PROBLEMS AND TASKS -
a – Answer these from the passage on the Giessen papyrus of Caracalla's edicts:
(i) In what year did Giessen University acquire the papyrus?
(ii) Who published the editio princeps, and in what year?
(iii) What is the earliest year in which the copy could have been made?
b – From the passage on the Giessen papyrus of Caracalla's edicts, set down word for word the part that opens with the words containing "In 1901 Giessen" and closes with "in 1910 (P.Giss.".

THE TRANSFORMATIVE MOMENT?
In 1901 Giessen University acquired an abraded, mangled piece of papyrus containing edicts of the emperor Caracalla. It has gone on to have a storied career. One of the founding fathers of “juristic papyrology,” Paul Meyer, published an editio princeps of it in 1910 (P.Giss.
40), from which began a torrent of scholarship: P. Giss. 40 is the subject of four monographs, a two-part Literaturubersicht, and countless reprints, often with corrections, supplements, and hypotheses, especially, if not primarily, concerning the restoration of its first column. The most recent edition, by Peter Alois Kuhlmann (P.Giss.Lit. 6) runs, with commentary, to forty-one typed pages, of which the comments on the first, highly fragmentary thirteen lines (the first edict) run to twenty-three typed pages. P.Giss. 40 has the dubious honor of having produced more secondary literature than any other documentary papyrus, a record it has held for some forty years.[43]The reason for this profusion of scholarship is easily understood. Most scholars believe that the first edict - the one whose readings are most controversial - is a copy of the famous edict of Caracalla granting citizenship to (almost) all free inhabitants of the Roman world in 212 AD. They believe, moreover, that this copy was made shortly after 212 AD - no earlier than 215, since the third edict on the papyrus dates from Caracalla’s sojourn in Alexandria, but likely not too long thereafter. Aside from tendentious and often downright erroneous reports of the Constitutio Antoniniana preserved in the literary tradition, this papyrus is our only direct extant documentary evidence for Caracalla’s grant, and it seems to preserve the grant’s ipsissima verba.[44] As the bibliographic entries intimate, however, the only other thing on which scholars agree is that the papyrus does, in fact, contain edicts of the emperor Caracalla.
They are divided, inter alia, as to how many edicts there are, their dates, their relative ordering, and their historical importance.[45] Nonetheless, the reconstruction of the first, largely mutilated column has consumed the most energy. The historical importance of the other edicts - and their relation to the first, most famous edict - have largely gone unremarked upon.[46]This is a pity, since P.Giss. 40 is important not only because it provides evidence for the Constitutio qua legislation, but also for the earliest reception history of this legislation - that is, the ways in which such legislation was interpreted by those whom it might have effected. Thus the questions that motivate this paper: if this papyrus speaks to the moment of the grant of citizenship and its short-term impact, what was the person who composed this papyrus doing? Why place the citizenship edict in this collection of edicts? What can we learn from this papyrus, as a whole, about the ways in which citizenship did or did not serve as a meaningful axis of belonging? What could it have meant - what, indeed, was it like - to read this papyrus, or to write it? Who would have been doing so, why, and with what sort of reactions? And under what circumstances might it be possible to write a history of this moment of becoming a member - to write an account of what might have been at stake in possessing or using the Constitutio Antoniniana?

DATASET EXTRACT -
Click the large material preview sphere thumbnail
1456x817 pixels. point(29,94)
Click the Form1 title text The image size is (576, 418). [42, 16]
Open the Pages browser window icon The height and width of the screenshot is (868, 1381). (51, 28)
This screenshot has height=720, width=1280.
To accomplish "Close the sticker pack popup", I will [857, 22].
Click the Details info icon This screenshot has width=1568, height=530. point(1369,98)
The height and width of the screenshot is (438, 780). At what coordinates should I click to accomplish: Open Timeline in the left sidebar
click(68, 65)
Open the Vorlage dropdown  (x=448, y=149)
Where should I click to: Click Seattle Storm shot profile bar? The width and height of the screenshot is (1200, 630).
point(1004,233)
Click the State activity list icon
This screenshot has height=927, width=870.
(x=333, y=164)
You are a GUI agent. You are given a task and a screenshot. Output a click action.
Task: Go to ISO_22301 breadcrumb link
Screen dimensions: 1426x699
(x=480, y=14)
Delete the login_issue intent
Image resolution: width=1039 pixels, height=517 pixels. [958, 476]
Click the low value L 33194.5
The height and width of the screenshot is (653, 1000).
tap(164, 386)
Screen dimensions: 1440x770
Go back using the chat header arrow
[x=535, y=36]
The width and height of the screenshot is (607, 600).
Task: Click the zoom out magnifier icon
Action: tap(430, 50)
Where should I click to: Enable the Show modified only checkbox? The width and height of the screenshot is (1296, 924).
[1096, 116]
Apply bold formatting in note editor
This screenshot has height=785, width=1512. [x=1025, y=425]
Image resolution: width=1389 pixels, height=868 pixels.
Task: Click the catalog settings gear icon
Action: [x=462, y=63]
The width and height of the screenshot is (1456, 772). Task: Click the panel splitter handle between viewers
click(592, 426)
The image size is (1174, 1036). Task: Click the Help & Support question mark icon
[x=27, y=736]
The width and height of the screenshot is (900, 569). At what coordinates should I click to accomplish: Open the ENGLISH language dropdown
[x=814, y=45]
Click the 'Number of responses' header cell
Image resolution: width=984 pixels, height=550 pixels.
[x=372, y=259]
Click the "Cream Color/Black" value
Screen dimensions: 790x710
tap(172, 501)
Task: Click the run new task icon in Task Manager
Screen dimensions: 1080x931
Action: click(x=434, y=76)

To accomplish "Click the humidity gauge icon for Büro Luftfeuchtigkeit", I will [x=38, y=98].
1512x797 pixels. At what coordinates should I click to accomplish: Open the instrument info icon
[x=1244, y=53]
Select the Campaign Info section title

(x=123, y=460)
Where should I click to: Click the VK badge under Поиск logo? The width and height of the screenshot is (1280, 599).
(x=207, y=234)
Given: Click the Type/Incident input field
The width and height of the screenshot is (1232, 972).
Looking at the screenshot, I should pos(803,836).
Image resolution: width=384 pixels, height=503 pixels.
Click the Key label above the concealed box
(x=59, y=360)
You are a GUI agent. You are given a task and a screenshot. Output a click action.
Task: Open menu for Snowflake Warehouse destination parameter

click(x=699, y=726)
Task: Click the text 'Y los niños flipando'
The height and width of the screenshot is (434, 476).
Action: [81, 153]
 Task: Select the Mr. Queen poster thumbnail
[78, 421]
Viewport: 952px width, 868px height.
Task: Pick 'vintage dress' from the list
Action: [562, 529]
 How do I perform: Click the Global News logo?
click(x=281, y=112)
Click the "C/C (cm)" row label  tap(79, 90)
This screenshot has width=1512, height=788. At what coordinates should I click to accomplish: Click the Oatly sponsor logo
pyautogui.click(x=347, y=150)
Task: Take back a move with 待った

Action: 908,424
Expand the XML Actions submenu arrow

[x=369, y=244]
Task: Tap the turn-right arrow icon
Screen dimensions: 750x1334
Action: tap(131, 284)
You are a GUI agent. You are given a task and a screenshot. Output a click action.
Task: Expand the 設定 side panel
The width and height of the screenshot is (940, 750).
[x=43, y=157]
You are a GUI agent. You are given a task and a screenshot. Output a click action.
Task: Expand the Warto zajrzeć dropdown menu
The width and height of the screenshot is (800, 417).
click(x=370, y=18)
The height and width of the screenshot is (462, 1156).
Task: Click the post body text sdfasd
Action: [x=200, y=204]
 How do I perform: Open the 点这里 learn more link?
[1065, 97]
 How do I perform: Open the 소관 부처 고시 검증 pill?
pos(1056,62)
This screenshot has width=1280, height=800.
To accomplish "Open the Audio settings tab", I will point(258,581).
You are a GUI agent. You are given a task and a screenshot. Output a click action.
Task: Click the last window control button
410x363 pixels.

RESPONSES FOR EACH TASK -
a –
(i) 1901
(ii) Paul Meyer, in 1910
(iii) 215

b –
In 1901 Giessen University acquired an abraded, mangled piece of papyrus containing edicts of the emperor Caracalla. It has gone on to have a storied career. One of the founding fathers of “juristic papyrology,” Paul Meyer, published an editio princeps of it in 1910 (P.Giss.